# `Resiliency.CircuitBreaker`
[🔗](https://github.com/yoavgeva/resiliency/blob/v0.6.0/lib/resiliency/circuit_breaker.ex#L1)

A circuit breaker with sliding window failure-rate tracking and automatic recovery.

A circuit breaker wraps calls to a downstream service and monitors their
outcomes. When the failure rate exceeds a threshold, the circuit "trips"
to the `:open` state, rejecting calls immediately without contacting the
downstream. After a configurable timeout, the circuit moves to `:half_open`
and allows a small number of probe calls through. If the probes succeed,
the circuit closes and traffic resumes. If they fail, the circuit reopens.

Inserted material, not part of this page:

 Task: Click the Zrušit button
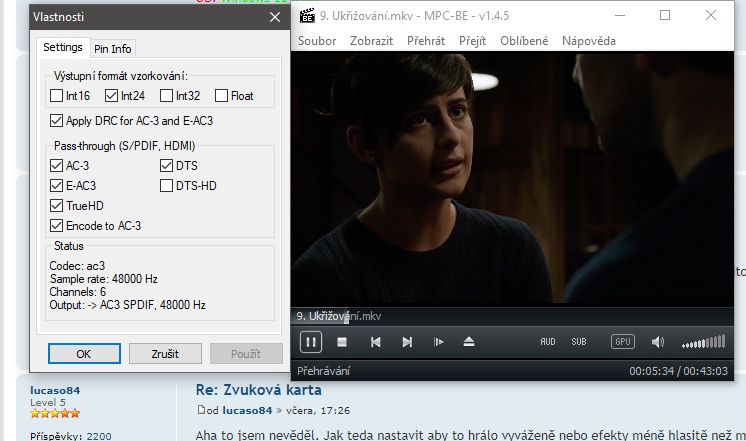click(165, 354)
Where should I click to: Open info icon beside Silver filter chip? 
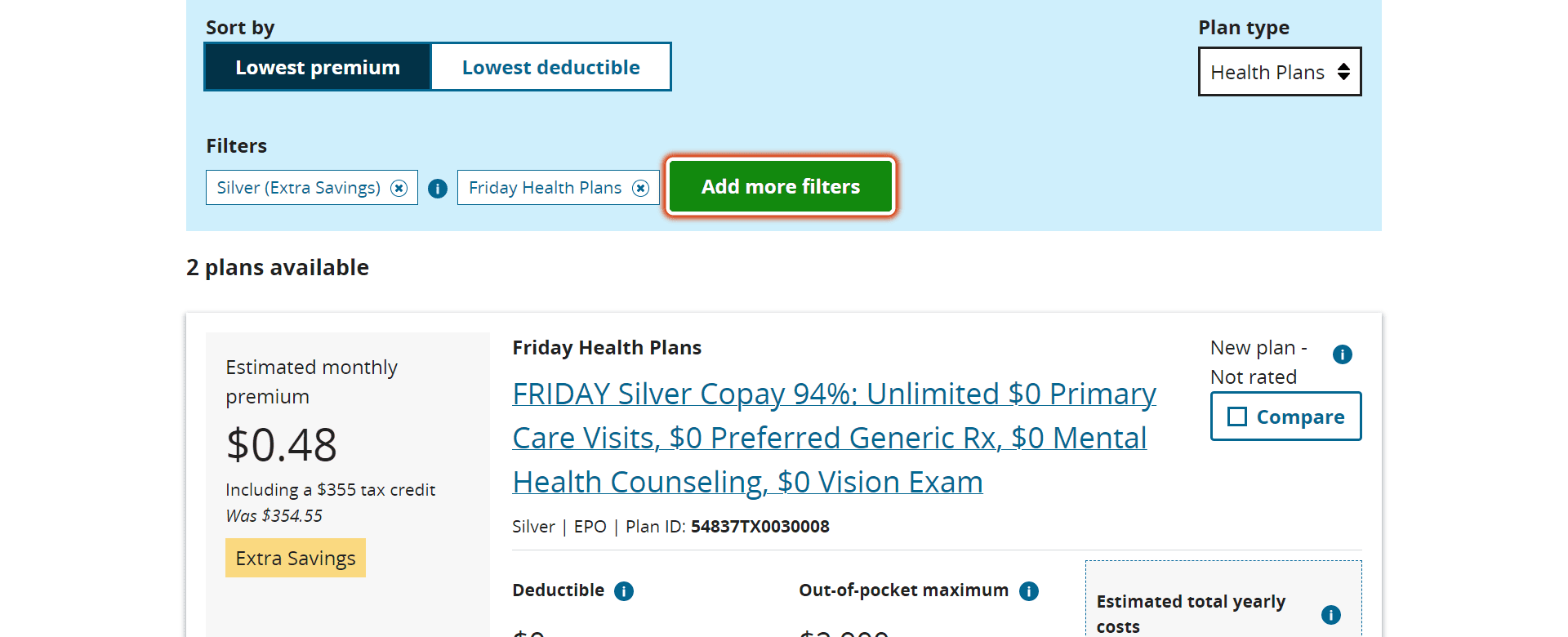tap(438, 189)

Inspired by [Resilience4j](https://resilience4j.readme.io/docs/circuitbreaker)
and [gobreaker](https://github.com/sony/gobreaker), with an Elixir-idiomatic
API that follows the conventions of this library.

## When to use

  * Your downstream service experiences periodic outages and you want to
    stop calling it until it recovers -- avoiding wasted resources and
    cascading failures.
  * You need automatic recovery: after a cool-down period, probe calls
    verify the downstream is healthy before resuming full traffic.
  * You want failure-rate-based tripping (not just consecutive failures)
    with a sliding window that forgets old outcomes naturally.
  * You need slow call detection: calls that succeed but take too long
    can trip the circuit just like failures.

## Quick start

    # 1. Add to your supervision tree
    children = [
      {Resiliency.CircuitBreaker, name: MyApp.Breaker, failure_rate_threshold: 0.5}
    ]
    Supervisor.start_link(children, strategy: :one_for_one)

    # 2. Use it
    case Resiliency.CircuitBreaker.call(MyApp.Breaker, fn -> HttpClient.get(url) end) do
      {:ok, response} -> handle_response(response)
      {:error, :circuit_open} -> {:error, :service_degraded}
      {:error, reason} -> {:error, reason}
    end

## How it works

The circuit breaker runs as a `GenServer` that maintains state and failure
rates. The protected function runs in the **caller's process**, not inside
the GenServer. This means:

  * The GenServer is never blocked by slow downstream calls.
  * A crash in the protected function does not crash the GenServer.
  * Permission checks are synchronous (`GenServer.call`), but recording
    outcomes is asynchronous (`GenServer.cast`) for minimal overhead.

## States

The circuit breaker has three states:

  * **`:closed`** -- Normal operation. Calls are allowed through. Outcomes
    are recorded in a count-based sliding window. When the failure rate
    (or slow call rate) exceeds the configured threshold and the minimum
    number of calls has been reached, the circuit transitions to `:open`.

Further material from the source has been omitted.